From linear algebra, I remember that the commutator of matrices is $[A, B] = AB - BA$ and the commutator of linear functions is likewise $[f,g]=fg-gf$. Looking at my notes I see that skew transformations are closed under this operation. But why is that important?

Why do we need this product/ operation? Can I use it to prove some cool theorems or is it useful in performing some algorithms? What is the point of the commutator?

Answer 1

The commutator product is mainly used in the context of multiplication by a bivector. In particular, the commutator product of a bivector with a $k$-vector is always a $k$-vector.

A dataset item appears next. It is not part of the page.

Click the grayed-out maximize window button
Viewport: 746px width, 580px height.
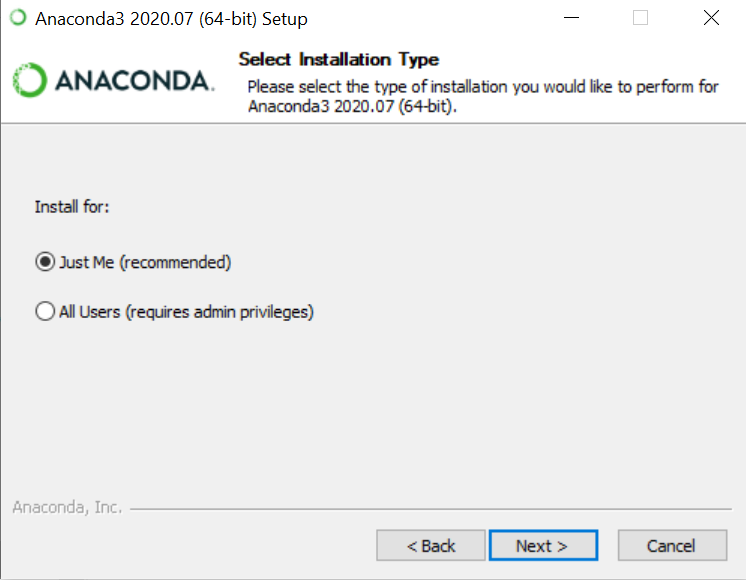pos(640,18)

Some useful examples of commutator products:

• Line of intersection between two planes. Two planes are represented by $A$ and $B$ as 2-blades. $i(A \times B)$ is the vector along the line of intersection. This is exactly analogous to how one would use the cross product of the normals in traditional vector algebra.
• Covariant derivatives. Using Gull, Doran, and Lasenby's "gauge theory gravity" as a way of writing Cartan formalism for differential geometry, we write covariant derivatives using a bivector-valued function of a vector, which then acts upon fields using the commutator product. This preserves grade, so while that action isn't "differentiation" in any conventional sense, it's a term that arises from the chain rule and it has the correct grade. (cf. Ricci rotation coefficients for a more conventional treatment.)
• Any "dot product" of a vector and a bivector could be written as a commutator product instead (since the result is a vector). Examples would be like the Lorentz force law, or the whole subject of angular momentum.

Some authors put a lot of emphasis on writing $A \times B = (AB-BA)/2$. To me, this has the most connection to the linear algebra idea of commutator, but it's not very useful in practice. While that formula does tell you that the commutator anticommutes (read that over a couple times), I tend to treat it (and most products in GA in general) as merely shorthands for grade projection. That's useful for the usual case of considering 2-vectors, for the only antisymmetric part of the geometric product there is the part that preserves grade of the other multiplicand.

It may seem very non-general to do that, but seriously, 99% of the time I use the commutator product, it's with a bivector. Then again, I don't do a ton of stuff outside 3+1 spacetime or 3d space, either, so there's little need for me to work with higher dimensional commutator products.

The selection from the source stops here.